Records excerpted from a collection
********

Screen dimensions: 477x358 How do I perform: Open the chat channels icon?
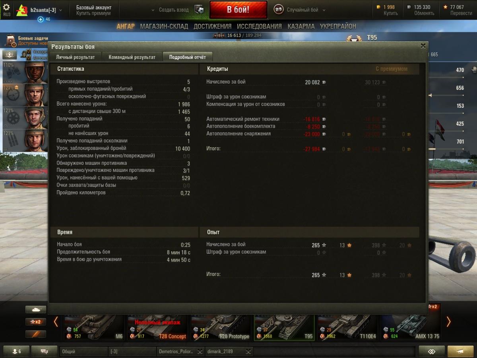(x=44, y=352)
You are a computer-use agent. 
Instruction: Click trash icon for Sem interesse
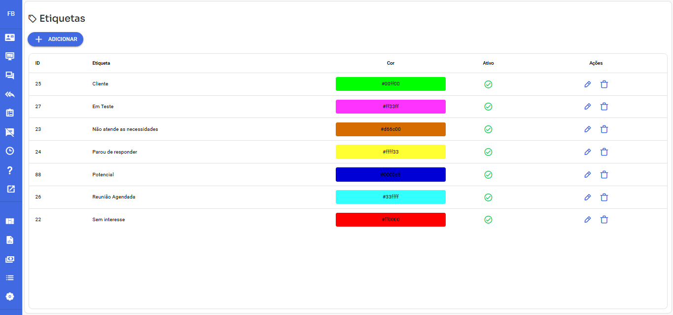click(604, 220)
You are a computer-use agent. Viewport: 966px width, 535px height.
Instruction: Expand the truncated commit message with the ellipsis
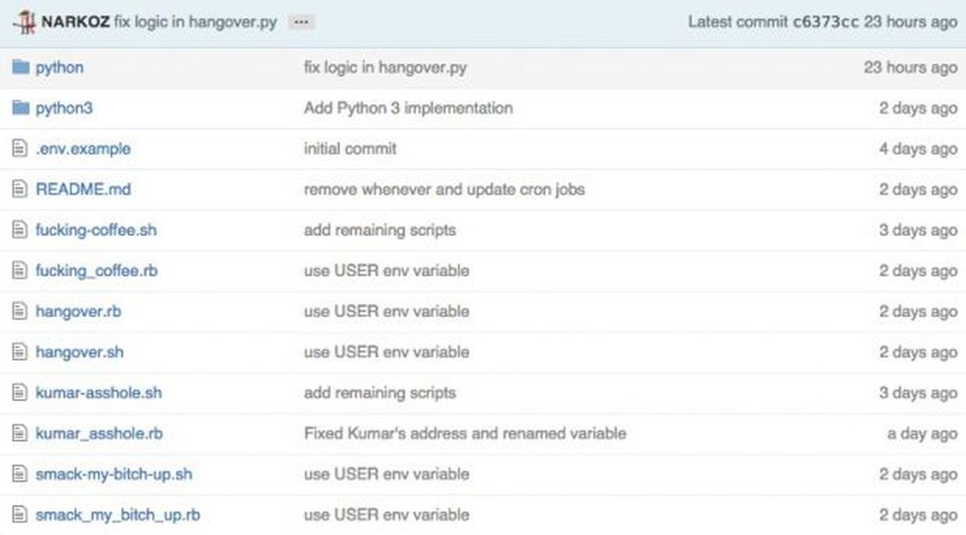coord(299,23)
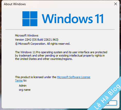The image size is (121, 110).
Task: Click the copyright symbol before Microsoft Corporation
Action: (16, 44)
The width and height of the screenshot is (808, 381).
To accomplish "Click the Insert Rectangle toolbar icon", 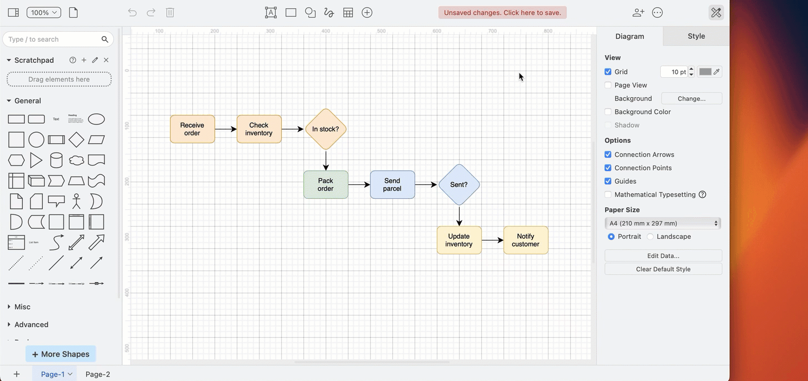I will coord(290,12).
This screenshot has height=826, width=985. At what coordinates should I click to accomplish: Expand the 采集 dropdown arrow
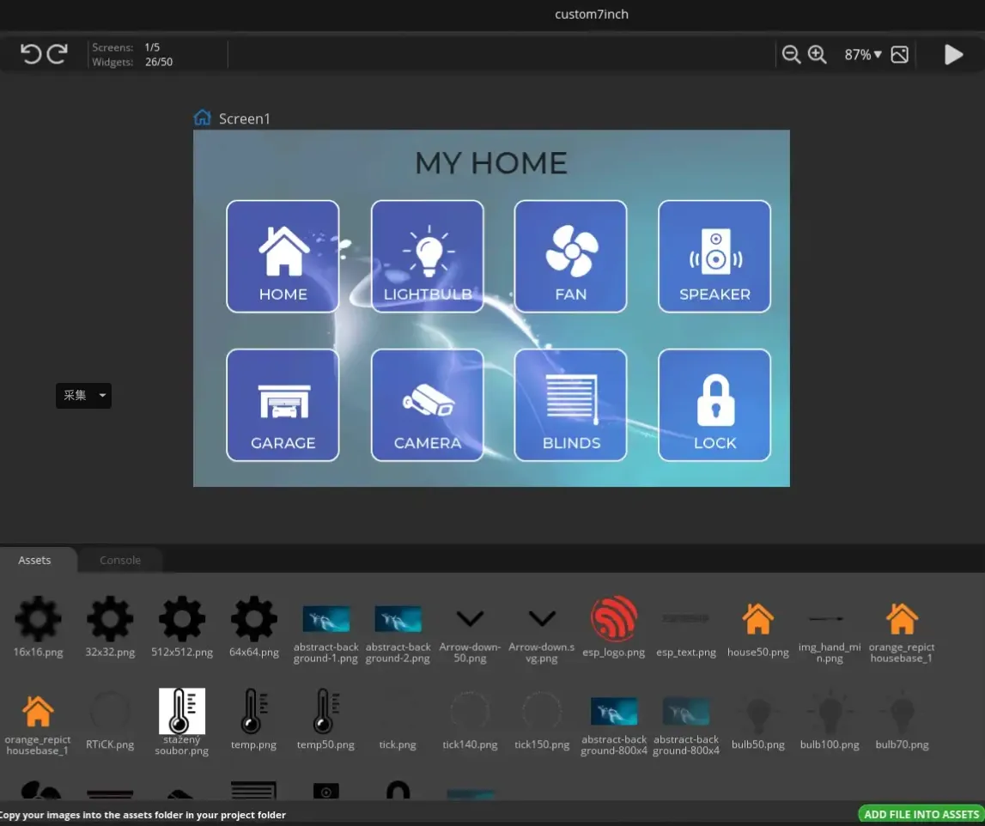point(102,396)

********

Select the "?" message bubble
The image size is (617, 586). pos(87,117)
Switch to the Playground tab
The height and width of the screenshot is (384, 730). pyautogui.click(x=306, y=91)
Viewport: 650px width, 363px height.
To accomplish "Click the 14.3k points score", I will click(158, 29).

********

The problem. Go through the records above. Copy each line in which the string "agent" appears.

Problem solution.
You are a computer-use agent. 
You are a computer-use agent. Viewport: 966px width, 535px height.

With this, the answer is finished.